Fake news: origem, usos atuais e regulamentação
"Fake news" foi eleita a expressão do ano em 2017 pelo dicionário Collins, que a definiu como informações falsas que são disseminadas em forma de notícias, muitas vezes de maneira sensacionalista.
Cinco anos depois, o tema continua atual. Foi sobre isso que tratou David Nemer, do departamento de Media Studies da Universidade de Virgínia, no seminário "Desinformação, Desigualdades de Comunicação e Regulação", realizado no dia 8 de abril. Ele expôs a trajetória das fake news e caminhos para regulação da informação na internet. O evento foi organizado pelo Grupo de Pesquisa Jornalismo, Direito e Liberdade.
Durante a corrida presidencial nos Estados Unidos em 2016, entre Hillary Clinton e Donald Trump, a maioria das pesquisas de intenção de voto divulgadas pelos jornais indicavam vantagem para a candidata. Contudo, Trump venceu a eleição. O ex-presidente passou então a utilizar o termo fake news para definir o trabalho de jornalistas e analistas da mídia no geral, normalizando a expressão entre seus apoiadores e ao redor do mundo. Mas notícias falsas surgiram muito antes desse período, algumas datadas do ano 44 a.C.

Tarefa proposta 1: Resuma em duas frases o texto sobre fake news.
Tarefa proposta 2: Quais são todas as pessoas citadas pelo nome no texto sobre fake news?
Tarefa proposta 3: Continue o texto sobre fake news a partir do ponto em que ele termina.

Lista de linhas:

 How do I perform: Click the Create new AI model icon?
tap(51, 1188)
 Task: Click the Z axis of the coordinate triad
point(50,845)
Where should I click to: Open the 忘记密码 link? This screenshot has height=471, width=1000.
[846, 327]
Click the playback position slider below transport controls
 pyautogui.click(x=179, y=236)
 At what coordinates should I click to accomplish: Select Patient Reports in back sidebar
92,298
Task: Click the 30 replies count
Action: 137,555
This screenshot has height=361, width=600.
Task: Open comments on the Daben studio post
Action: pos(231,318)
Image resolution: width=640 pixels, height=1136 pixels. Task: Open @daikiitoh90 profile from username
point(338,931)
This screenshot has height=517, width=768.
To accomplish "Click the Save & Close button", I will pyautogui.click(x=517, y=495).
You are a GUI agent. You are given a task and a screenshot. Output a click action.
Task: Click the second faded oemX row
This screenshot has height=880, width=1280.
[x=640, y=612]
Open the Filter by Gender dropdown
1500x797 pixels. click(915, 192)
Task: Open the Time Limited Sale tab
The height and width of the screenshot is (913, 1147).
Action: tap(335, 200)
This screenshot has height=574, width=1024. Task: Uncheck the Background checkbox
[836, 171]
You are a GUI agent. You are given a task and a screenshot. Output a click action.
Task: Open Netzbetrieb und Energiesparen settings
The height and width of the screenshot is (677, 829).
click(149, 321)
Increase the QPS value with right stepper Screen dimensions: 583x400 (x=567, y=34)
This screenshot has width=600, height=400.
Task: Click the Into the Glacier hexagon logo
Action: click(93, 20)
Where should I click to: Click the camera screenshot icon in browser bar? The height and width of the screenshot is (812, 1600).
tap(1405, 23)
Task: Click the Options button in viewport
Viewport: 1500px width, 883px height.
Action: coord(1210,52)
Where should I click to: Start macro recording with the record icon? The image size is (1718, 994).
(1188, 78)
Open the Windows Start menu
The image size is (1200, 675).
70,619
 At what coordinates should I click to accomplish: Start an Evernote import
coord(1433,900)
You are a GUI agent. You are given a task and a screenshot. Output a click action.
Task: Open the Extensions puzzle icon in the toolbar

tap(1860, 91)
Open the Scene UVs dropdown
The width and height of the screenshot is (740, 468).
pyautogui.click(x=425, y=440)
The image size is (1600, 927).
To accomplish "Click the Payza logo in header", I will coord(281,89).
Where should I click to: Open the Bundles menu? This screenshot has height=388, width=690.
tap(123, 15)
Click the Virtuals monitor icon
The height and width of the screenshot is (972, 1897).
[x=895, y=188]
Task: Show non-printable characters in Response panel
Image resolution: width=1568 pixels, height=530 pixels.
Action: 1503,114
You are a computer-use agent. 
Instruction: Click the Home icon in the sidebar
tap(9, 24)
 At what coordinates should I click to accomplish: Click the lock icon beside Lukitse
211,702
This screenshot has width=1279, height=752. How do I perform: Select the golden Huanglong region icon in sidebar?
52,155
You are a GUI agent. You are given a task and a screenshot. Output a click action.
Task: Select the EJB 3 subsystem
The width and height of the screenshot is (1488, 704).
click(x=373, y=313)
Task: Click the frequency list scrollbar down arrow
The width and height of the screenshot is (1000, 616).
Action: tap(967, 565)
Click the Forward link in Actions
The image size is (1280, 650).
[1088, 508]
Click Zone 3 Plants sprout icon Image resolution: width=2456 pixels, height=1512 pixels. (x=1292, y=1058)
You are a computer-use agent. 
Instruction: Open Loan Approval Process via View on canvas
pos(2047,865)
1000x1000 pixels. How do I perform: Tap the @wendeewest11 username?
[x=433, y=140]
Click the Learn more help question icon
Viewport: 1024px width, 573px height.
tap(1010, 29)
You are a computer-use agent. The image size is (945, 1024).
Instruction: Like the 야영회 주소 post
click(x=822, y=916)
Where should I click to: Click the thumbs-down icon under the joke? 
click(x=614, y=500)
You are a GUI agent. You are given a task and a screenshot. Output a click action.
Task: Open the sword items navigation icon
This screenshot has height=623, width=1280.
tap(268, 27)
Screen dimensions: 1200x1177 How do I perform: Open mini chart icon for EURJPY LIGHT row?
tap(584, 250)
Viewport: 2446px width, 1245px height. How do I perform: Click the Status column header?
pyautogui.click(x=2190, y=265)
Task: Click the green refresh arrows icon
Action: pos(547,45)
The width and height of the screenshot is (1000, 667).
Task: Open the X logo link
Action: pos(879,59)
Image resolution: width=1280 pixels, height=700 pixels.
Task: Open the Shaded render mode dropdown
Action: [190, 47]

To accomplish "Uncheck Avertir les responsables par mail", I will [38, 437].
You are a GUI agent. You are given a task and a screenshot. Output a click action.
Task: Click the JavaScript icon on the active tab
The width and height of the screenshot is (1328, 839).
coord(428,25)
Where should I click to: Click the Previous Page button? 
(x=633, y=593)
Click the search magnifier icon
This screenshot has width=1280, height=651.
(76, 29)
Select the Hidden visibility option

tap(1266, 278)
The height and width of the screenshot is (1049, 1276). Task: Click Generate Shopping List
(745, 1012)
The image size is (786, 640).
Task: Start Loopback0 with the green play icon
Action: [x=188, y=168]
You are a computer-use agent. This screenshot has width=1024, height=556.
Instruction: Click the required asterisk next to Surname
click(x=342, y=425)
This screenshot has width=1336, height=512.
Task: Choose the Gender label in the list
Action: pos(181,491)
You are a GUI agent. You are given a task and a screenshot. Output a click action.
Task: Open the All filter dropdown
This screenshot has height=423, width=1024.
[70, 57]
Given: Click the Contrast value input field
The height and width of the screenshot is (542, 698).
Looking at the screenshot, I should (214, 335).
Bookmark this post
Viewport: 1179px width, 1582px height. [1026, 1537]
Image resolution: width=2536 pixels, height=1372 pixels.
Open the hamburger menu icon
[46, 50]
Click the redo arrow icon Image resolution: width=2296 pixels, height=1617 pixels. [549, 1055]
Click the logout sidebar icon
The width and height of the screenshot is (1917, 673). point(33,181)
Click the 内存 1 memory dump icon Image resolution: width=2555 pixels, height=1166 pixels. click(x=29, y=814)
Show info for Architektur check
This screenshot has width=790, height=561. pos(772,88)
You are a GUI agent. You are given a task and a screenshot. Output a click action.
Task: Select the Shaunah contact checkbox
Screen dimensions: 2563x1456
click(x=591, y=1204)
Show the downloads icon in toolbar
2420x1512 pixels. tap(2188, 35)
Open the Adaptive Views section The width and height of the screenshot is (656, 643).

Resultado da tarefa 1: "Fake news", eleita expressão do ano em 2017 pelo dicionário Collins, foi o tema de um seminário em que David Nemer, da Universidade de Virgínia, apresentou a trajetória das notícias falsas e caminhos para regular a informação na internet. Depois de vencer a eleição de 2016 nos Estados Unidos, Donald Trump passou a usar o termo para se referir ao trabalho de jornalistas, mas já havia notícias falsas no ano 44 a.C.

Resultado da tarefa 2: David Nemer, Hillary Clinton e Donald Trump.

Resultado da tarefa 3:
Enquanto fenômenos sociotécnicos – pois "reproduzem a inter-relação de aspectos sociais e tecnológicos" – as fake news têm sua disseminação favorecida por apelos emocionais. O termo está relacionado aos conceitos de desinformação e misinformation, apresentados pelo pesquisador.
A desinformação tem a intenção clara de enganar através de narrativas manipuladas, já a misinformation ocorre quando informações inverídicas são disseminadas e causam desinformação, mesmo que não haja essa intenção. Até mesmo informações verdadeiras podem enganar se usadas fora de contexto.
Assim, as fake news são geralmente "materializadas em forma de propaganda intencionalmente projetada para enganar o leitor". O Sensacionalista, uma versão brasileira do site americano The Onion, pode ser considerado misinformation, pois não tem a intenção de desinformar, mas não publica informações verdadeiras.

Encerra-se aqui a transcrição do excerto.